La Quinzaine littéraire a si bien jalonné la plus grande partie de ma vie d’écrivain que je m’imagine l’avoir toujours connue. Ce sont pourtant ses débutsl ointains,il y a quarante ans ...

La Quinzaine littéraire a si bien jalonné la plus grande partie de ma vie d’écrivain que je m’imagine l’avoir toujours connue. Ce sont pourtant ses débutsl ointains,il y a quarante ans et plus, qui me restent les plus présents.

Maurice Nadeau, pour qui je collaborais déjà aux Lettres Nouvelles, m’avait mis en main le premier numéro de La Quinzaine littéraire. Bien évidemment, j’étais ravi de participer si peu que ce fût au numéro suivant. Quel débutant ne l’aurait pas été ? Malgré divers prophètes jaloux qui prédisaient : Vous verrez, un journal qui se veut au niveau d’une revue tout en suivant l’actualité, ce n’est pas possible, ça ne tiendra pas, etc. J’adhérais allègrement au concept sans penser que, bon an mal an, je dénombrerais un jour 224 articles, lettres, chroniques et traductions dans ce journal, jusqu’au début des années 80 où le travail à l’étranger me couperait de l’actualité française et rendrait mes contributions plus sporadiques. Quels que soient les pays visités, je demandais cependant : Avez-vous lu La Quinzaine ? Vous ne lisez donc pas La Quinzaine ? Et maintes fois j’ai distribué des numéros dans des Paraguay et des Tadjikistan reculés.

Section des données —
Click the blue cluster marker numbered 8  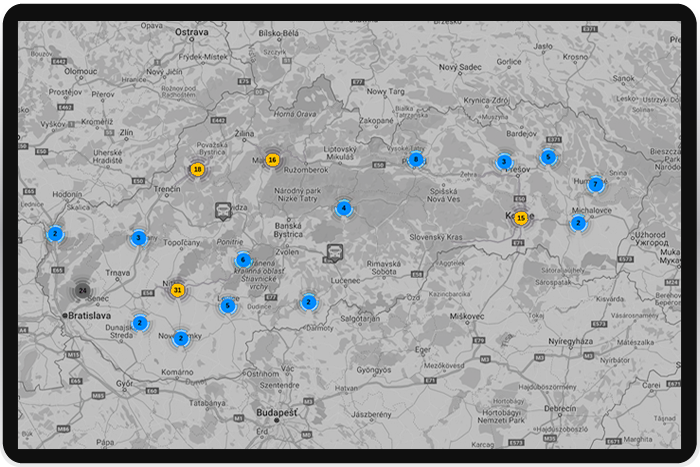point(416,160)
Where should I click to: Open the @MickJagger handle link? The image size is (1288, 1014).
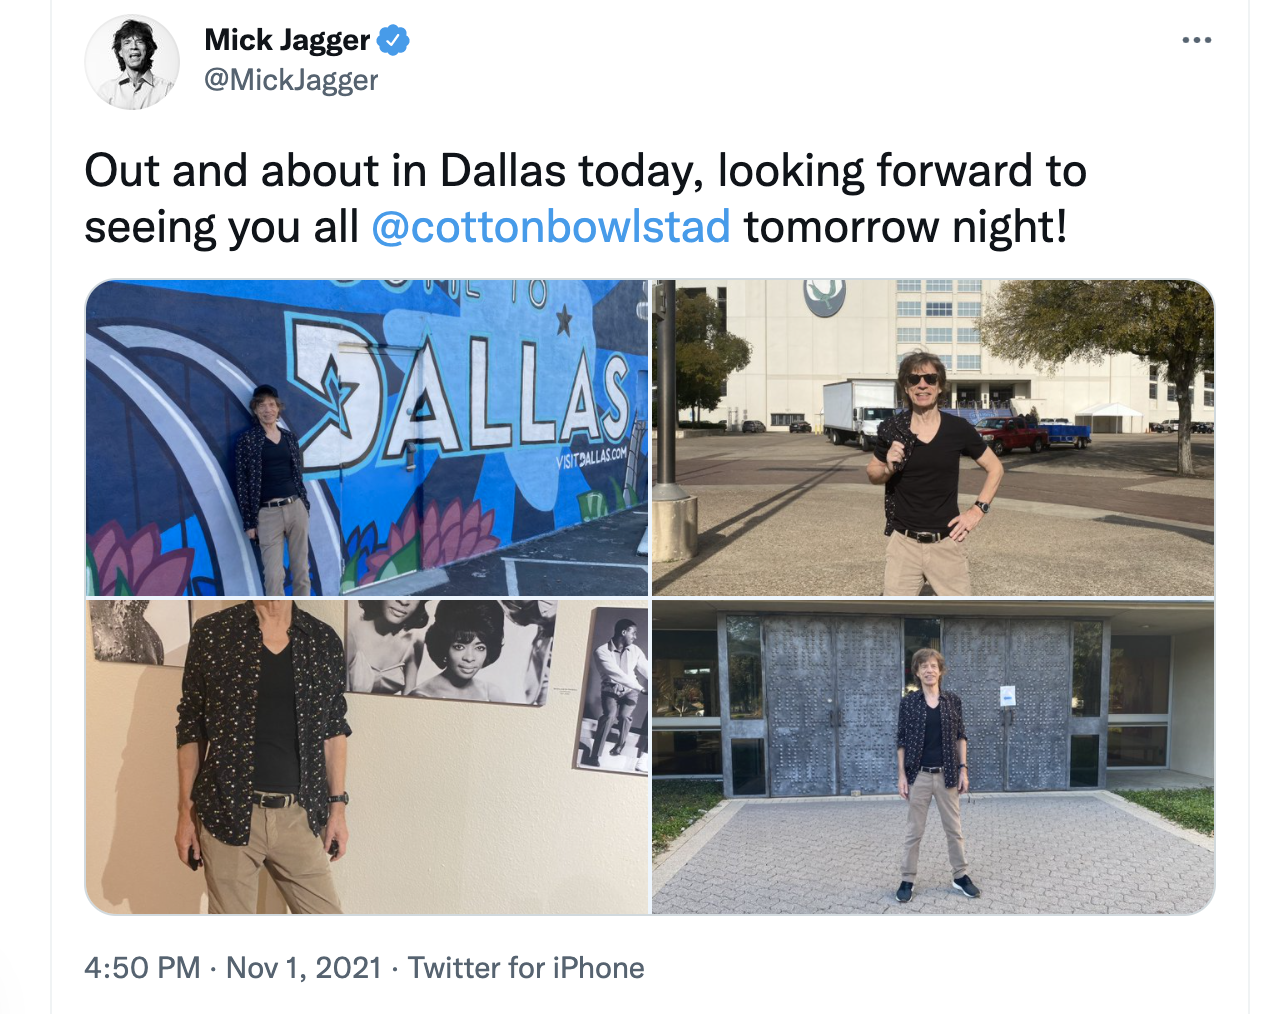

Travail à faire —
1. Dans l’extrait sur La Quinzaine littéraire, qui avait remis à l’auteur le premier numéro du journal ?
2. Poursuivez le souvenir consacré à La Quinzaine littéraire à la suite de sa dernière phrase.

Réponses numérotées —
1. Maurice Nadeau lui avait remis le premier numéro de La Quinzaine littéraire.

2.
Paru le 15 mars 1966, le premier numéro se présentait hardiment, sans aucune explication, sans aucune déclaration d’intentions, comme si le journal existait depuis longtemps. La diversité de ses intérêts et la qualité de ses textes parleraient pour lui. Avec les noms de Maurice Nadeau et François Erval, pas de comité de rédaction annoncé mais l’adresse de la rédaction dans une petite rue du Quartier latin où je crois n’être allé qu’une ou deux fois. Un peu plus tard viendrait l’installation des bureaux, pour de longues années, dans la rue du Temple, avant l’actuelle rue Saint-Martin, dans ce même quartier de l’Hôtel de Ville où n’a pas toujours existé le Centre Pompidou.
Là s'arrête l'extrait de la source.